Rabenn remembers the atmosphere of that war room as more dead silence and sweaty, anxious tension than eagerness or anticipation. He knew the possibility of achieving a Ross Ulbricht–style arrest and seizing Cazes’ laptop in a live, logged-in state—not to mention his phone—was a long shot at best. Even after all their international meetings and planning calls over the past months, and in spite of his usual hard-driving enthusiasm, Rabenn found himself quietly expecting their plan to fail.
Across the table, Sanchez was logged in to Roosh V. She checked Rawmeo’s profile and confirmed to the group that he was online and active: Cazes was at his keyboard. It was time.

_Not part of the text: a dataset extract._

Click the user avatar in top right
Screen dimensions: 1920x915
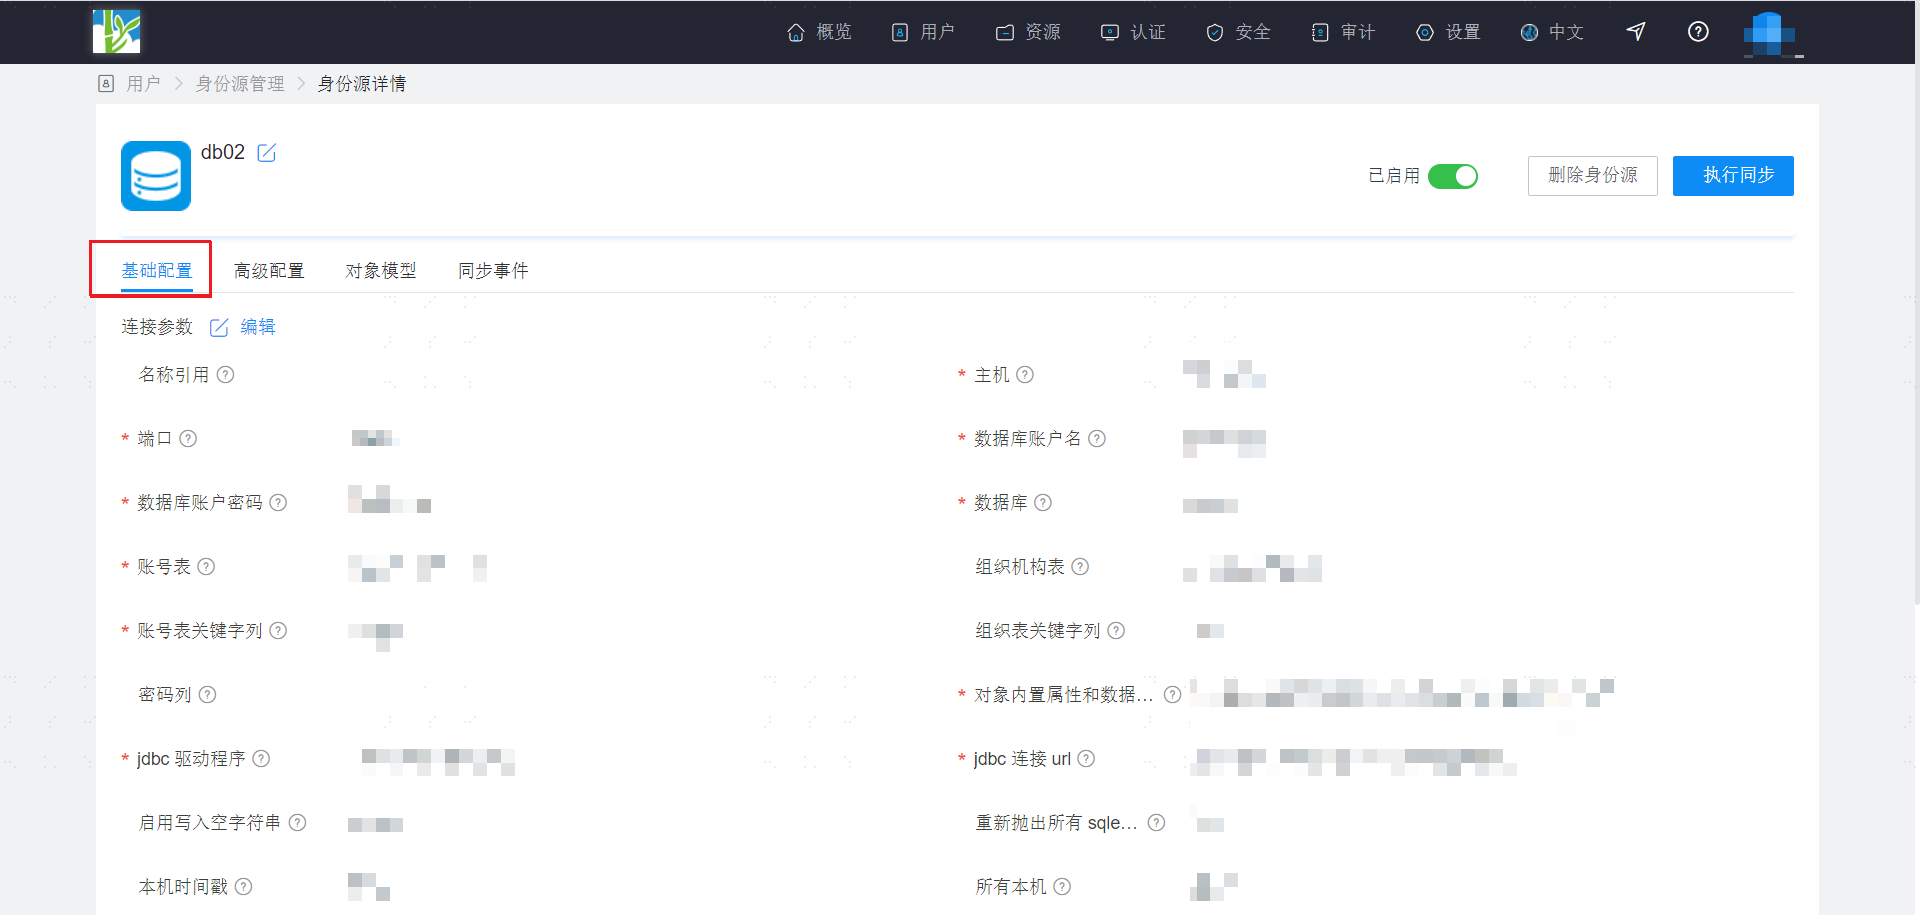[x=1769, y=33]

Then, moments later, a voice piped up from the conference phone on the table. “Oh God,” it said. “We shut it down.”
It was the team in Lithuania. Somehow, the agents there had accidentally crashed the AlphaBay server before they could finish imaging it. In a matter of moments, Cazes would be tipped off that AlphaBay was down, possibly due to foul play. All he would need to do was close his laptop and the game would be over.

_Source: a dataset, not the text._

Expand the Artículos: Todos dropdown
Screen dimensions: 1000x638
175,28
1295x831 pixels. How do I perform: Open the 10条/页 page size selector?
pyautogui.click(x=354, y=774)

There was no choice: The team in the conference room frantically told the agents on the ground that they needed to arrest Cazes and do it now.
Pisal gave a cue via police radio to the two female agents in the gray Toyota Camry at the mouth of the cul-de-sac. Just the day before, the NSB colonel and his team had scrapped the postal delivery plan. The local post office had warned them that Cazes never signed for packages himself, that his wife often came to the door instead. So they’d had to think up a last-minute alternative. Their plan B now centered on that inconspicuous Toyota and an agent who went by the nickname Nueng, sitting in the driver’s seat, whispering Buddhist prayers to herself to slow her racing heartbeat.
A few seconds later, a loud clang rang out across the cul-de-sac, followed by the sound of metal grinding on concrete. The Camry had just plowed its rear fender into the fence of Cazes’ two-story home, bending the front gate, dragging it off its rails, and creating a clamor that ripped through the quiet of an otherwise peaceful morning on the outskirts of the Thai capital.
The security guard at the end of the cul-de-sac began shouting in exasperation at Nueng. Hadn’t he just told her to back straight out? Nueng and the other agent in her car stepped out of the vehicle, and Nueng stood on the street, scratching her head in a display of haplessness, apologizing and explaining to the security guard that she was still learning to drive. At that moment, a vertical shutter opened partially on a second-floor window on the front of the house—a detail, visible on the surveillance video feed, that sent a wave of excitement through the war room at NSB headquarters.
They had gotten the layout of the home on an earlier trip to the spec house, and they knew that this was the master bedroom. Had Cazes stepped away from his computer?
A moment later, Cazes’s wife, Sunisa Thapsuwan, came out from the house’s front door and poked her head around the bent gate. The petite Thai woman, wearing a long nightshirt over her pregnant belly, kindly reassured Nueng that it was fine, that she and her friend could leave. But Nueng, doggedly playing her part, shouted—as loudly as possible, trying to project so that Cazes could hear inside the house—that she needed to pay for the damage.
“I want to pay for it!” she pleaded. “I don’t want to pay for it in the next life!” Her hands shook as she channeled her adrenaline into the anxiety of a poor person who owes something to a rich person.